Problem statement
Show all lines from the records below in which the string "العامه" is present.

(Given data begins)

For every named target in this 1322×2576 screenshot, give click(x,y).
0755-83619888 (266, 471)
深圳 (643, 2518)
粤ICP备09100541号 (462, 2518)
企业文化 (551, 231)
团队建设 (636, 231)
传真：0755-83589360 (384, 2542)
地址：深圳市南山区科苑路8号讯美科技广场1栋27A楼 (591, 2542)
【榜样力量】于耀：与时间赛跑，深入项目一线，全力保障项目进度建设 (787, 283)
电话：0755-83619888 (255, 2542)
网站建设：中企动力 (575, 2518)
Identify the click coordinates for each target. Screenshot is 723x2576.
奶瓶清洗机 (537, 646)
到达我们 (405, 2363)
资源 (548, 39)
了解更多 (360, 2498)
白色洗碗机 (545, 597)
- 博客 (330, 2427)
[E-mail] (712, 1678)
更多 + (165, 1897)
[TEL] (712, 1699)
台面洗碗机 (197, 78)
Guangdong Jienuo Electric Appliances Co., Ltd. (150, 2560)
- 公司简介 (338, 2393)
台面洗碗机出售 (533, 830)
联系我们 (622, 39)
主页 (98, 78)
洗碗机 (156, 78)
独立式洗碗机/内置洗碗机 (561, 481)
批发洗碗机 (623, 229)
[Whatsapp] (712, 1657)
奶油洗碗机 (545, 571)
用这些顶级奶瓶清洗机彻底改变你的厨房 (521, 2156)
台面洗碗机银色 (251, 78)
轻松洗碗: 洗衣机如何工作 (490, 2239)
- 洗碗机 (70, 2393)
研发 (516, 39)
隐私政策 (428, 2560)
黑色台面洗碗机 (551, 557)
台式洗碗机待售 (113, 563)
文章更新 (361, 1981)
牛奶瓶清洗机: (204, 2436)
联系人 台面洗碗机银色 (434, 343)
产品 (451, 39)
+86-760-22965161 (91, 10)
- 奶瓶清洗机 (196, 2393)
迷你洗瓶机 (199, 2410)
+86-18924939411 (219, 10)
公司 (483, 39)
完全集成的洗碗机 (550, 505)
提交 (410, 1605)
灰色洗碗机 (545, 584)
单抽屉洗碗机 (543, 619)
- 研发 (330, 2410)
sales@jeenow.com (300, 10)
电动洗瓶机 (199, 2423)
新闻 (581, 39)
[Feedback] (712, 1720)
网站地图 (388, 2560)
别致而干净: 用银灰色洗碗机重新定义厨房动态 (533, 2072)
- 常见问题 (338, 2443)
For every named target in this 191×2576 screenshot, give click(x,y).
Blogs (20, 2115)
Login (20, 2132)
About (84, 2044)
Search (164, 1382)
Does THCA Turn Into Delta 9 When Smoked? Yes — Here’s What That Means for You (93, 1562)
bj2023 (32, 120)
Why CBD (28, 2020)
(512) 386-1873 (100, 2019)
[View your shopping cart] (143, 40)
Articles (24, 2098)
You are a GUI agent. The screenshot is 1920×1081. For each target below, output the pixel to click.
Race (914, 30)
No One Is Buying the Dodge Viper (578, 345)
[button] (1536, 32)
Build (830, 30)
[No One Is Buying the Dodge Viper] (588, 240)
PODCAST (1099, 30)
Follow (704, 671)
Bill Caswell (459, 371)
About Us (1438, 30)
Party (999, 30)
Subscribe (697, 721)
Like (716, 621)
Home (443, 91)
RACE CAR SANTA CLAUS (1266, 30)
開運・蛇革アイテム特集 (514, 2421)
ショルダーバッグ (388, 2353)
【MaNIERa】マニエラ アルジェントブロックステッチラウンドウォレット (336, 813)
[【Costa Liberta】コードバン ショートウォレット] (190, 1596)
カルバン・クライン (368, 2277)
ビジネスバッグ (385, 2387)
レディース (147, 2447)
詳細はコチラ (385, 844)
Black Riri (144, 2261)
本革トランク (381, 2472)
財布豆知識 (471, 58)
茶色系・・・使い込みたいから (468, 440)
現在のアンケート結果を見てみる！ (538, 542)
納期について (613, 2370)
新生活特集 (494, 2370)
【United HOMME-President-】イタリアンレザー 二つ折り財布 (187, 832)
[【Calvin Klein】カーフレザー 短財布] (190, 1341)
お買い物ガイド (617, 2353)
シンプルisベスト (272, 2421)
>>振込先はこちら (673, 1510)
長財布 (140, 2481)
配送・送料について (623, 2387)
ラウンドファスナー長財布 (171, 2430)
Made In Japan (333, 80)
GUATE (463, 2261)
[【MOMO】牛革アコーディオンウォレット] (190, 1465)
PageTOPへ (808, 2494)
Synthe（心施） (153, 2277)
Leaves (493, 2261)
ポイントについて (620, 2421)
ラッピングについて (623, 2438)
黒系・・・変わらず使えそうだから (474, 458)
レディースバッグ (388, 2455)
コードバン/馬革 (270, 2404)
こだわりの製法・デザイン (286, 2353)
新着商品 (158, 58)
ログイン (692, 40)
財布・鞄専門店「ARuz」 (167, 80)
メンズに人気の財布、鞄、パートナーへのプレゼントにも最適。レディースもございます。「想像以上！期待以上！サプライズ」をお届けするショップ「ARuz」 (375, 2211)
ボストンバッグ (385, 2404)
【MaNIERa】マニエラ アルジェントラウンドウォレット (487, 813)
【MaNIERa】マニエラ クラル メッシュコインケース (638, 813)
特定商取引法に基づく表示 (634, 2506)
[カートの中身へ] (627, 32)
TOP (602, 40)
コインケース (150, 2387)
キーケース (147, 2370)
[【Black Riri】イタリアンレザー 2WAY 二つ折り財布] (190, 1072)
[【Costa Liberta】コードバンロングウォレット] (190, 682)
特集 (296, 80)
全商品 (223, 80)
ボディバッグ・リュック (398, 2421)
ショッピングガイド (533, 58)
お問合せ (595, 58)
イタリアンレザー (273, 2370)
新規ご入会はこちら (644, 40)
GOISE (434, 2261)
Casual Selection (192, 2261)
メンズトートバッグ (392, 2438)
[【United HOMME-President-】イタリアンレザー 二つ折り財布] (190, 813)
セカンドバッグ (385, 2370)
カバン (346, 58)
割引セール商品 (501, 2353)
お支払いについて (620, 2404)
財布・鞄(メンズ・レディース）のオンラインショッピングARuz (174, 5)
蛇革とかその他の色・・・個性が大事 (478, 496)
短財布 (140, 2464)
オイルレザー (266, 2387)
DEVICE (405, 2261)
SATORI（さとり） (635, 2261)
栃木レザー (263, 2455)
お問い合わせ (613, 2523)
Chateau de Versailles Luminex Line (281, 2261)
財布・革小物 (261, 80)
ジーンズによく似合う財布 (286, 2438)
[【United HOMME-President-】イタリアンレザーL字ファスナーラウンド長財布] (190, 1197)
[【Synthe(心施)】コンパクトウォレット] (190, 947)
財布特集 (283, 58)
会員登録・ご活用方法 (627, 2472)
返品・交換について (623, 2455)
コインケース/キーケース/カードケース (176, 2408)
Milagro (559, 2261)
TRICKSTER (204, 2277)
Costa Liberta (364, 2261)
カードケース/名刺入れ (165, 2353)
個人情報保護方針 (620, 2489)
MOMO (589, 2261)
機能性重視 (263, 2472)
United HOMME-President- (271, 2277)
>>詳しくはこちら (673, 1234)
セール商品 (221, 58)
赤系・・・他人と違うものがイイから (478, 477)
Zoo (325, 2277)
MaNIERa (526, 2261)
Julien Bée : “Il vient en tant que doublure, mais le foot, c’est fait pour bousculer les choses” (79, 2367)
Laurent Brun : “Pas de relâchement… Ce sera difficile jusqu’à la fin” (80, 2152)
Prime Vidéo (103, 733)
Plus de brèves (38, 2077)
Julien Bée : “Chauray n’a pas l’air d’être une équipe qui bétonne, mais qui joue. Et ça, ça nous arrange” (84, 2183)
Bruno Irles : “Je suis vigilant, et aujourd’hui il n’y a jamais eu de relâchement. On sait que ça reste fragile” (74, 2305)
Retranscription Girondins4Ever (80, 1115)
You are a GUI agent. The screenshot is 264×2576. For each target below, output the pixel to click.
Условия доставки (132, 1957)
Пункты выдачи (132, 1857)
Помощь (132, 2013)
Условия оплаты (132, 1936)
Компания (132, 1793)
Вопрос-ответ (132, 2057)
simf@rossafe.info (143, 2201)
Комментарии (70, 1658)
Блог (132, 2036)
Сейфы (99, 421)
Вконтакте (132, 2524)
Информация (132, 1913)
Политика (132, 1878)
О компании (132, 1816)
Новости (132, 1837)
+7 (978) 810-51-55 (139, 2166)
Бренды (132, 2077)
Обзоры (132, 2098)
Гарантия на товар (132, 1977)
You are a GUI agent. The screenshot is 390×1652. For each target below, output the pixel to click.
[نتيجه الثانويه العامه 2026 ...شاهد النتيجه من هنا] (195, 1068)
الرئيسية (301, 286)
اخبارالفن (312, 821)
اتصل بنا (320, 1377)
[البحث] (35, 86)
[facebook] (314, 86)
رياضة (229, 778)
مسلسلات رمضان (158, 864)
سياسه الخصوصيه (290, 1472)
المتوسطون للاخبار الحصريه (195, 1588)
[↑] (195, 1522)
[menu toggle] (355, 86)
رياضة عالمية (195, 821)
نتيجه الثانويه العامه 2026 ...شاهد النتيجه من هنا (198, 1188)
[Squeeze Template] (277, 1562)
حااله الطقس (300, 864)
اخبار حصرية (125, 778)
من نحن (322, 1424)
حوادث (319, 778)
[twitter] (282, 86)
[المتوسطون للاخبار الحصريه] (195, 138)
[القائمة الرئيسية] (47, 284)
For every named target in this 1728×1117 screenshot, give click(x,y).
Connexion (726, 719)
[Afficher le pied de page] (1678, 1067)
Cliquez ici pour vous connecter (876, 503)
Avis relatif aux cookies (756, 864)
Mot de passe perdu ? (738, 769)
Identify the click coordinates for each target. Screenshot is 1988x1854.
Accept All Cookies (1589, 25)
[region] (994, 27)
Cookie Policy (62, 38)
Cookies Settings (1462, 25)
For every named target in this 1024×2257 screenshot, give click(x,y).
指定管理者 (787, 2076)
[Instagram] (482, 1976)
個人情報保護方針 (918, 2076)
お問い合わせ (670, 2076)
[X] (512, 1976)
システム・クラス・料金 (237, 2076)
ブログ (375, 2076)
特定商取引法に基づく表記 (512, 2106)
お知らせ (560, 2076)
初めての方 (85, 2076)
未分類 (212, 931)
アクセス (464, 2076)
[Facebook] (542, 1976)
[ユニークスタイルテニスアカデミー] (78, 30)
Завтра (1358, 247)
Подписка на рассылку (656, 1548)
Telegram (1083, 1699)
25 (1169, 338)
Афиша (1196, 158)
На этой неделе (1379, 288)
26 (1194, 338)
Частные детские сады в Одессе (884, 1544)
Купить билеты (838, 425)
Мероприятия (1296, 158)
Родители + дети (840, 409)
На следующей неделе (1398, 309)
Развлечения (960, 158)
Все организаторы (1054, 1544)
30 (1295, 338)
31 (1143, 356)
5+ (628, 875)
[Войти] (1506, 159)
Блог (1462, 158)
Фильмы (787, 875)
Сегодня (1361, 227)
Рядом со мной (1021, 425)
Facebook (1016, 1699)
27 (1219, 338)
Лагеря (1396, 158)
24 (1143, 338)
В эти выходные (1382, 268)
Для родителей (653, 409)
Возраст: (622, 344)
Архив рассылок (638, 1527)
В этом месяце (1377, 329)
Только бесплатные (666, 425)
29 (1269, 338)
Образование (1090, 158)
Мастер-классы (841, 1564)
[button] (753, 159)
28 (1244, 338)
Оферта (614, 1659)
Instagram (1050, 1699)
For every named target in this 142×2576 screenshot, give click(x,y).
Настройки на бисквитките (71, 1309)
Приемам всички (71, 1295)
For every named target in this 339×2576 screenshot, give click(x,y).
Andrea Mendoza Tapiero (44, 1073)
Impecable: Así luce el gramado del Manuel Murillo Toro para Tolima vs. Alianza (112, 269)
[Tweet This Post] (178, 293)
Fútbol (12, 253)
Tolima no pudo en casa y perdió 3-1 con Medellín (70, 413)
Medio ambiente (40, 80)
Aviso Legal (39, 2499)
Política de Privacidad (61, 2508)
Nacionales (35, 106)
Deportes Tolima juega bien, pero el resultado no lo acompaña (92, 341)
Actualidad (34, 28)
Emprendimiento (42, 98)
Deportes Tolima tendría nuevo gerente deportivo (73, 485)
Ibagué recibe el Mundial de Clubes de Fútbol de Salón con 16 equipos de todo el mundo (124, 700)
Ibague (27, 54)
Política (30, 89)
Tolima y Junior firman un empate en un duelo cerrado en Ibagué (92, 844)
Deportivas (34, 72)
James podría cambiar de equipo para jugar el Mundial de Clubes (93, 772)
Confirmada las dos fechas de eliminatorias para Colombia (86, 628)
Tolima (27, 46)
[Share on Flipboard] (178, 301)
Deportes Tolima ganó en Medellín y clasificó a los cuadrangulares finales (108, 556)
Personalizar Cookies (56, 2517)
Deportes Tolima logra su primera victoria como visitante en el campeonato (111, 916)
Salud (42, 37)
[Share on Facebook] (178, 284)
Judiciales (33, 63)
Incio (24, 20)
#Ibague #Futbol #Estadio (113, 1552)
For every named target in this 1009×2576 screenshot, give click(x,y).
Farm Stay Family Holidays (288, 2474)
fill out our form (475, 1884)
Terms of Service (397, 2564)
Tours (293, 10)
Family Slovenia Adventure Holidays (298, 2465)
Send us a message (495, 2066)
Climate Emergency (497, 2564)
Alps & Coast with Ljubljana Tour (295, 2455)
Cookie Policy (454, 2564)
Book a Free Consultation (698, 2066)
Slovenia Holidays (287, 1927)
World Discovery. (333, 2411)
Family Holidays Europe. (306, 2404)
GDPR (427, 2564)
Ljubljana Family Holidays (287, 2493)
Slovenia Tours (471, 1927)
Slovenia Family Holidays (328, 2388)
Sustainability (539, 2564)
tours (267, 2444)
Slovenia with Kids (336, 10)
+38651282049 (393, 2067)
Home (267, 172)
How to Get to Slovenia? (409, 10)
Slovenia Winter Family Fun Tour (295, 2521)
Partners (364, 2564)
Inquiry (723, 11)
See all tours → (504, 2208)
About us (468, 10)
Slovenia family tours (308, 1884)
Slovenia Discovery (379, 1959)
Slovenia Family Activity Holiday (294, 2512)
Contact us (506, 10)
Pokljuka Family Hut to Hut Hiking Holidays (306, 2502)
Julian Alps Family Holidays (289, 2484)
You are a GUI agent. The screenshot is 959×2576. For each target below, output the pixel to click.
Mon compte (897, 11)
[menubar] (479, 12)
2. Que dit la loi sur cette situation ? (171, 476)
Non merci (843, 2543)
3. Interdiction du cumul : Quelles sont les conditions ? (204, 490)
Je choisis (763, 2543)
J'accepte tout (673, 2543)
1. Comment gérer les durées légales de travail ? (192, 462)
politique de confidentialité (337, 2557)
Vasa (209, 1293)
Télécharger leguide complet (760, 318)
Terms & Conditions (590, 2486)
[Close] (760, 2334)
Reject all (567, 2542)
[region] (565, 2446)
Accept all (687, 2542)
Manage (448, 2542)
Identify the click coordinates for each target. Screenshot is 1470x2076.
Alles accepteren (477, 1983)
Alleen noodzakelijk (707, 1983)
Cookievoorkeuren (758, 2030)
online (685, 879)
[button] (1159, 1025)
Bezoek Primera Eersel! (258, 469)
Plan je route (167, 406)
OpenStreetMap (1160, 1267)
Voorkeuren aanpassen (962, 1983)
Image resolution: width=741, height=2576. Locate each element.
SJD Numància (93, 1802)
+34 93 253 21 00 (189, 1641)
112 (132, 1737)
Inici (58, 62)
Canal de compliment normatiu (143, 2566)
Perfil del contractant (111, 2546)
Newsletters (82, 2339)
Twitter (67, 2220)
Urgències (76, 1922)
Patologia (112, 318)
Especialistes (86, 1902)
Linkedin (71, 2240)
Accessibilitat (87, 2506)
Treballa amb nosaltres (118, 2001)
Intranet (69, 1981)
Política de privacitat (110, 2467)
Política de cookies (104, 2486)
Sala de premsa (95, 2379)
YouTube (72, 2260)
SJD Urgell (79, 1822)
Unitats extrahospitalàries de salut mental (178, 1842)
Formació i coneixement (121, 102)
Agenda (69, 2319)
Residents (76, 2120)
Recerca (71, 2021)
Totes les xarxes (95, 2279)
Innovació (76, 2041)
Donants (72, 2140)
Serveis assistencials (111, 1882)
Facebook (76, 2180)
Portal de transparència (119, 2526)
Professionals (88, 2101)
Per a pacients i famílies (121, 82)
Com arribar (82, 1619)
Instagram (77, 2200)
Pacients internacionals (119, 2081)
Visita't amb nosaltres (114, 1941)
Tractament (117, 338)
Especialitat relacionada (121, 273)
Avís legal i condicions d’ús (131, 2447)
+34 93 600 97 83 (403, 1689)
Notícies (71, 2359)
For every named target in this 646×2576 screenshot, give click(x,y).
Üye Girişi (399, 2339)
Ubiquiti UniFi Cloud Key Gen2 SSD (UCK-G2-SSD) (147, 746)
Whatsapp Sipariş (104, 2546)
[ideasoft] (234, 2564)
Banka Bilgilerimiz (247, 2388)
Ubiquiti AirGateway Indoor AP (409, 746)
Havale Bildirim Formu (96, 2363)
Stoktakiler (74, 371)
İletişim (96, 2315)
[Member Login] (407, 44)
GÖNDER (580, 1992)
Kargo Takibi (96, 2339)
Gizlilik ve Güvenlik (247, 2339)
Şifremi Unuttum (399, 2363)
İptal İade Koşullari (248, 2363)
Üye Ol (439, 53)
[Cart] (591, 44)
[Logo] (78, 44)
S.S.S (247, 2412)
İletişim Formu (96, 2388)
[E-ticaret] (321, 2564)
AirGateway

(Given data ends)

Answer space
[نتيجه الثانويه العامه 2026 ...شاهد النتيجه من هنا] (195, 1068)
نتيجه الثانويه العامه 2026 ...شاهد النتيجه من هنا (198, 1188)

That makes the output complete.